▶ _Task instructions_
Retype every entry below without altering anything.

*** Opening Information ***

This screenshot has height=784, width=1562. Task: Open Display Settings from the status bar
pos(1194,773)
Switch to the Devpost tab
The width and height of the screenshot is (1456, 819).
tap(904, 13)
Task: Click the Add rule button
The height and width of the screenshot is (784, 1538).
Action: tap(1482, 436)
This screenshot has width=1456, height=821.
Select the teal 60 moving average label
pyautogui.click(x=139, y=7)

*** Closing Information ***

▶ _Your response_
This screenshot has height=784, width=1562. Task: Open Display Settings from the status bar
pos(1194,773)
Switch to the Devpost tab
The width and height of the screenshot is (1456, 819).
tap(904, 13)
Task: Click the Add rule button
The height and width of the screenshot is (784, 1538).
Action: tap(1482, 436)
This screenshot has width=1456, height=821.
Select the teal 60 moving average label
pyautogui.click(x=139, y=7)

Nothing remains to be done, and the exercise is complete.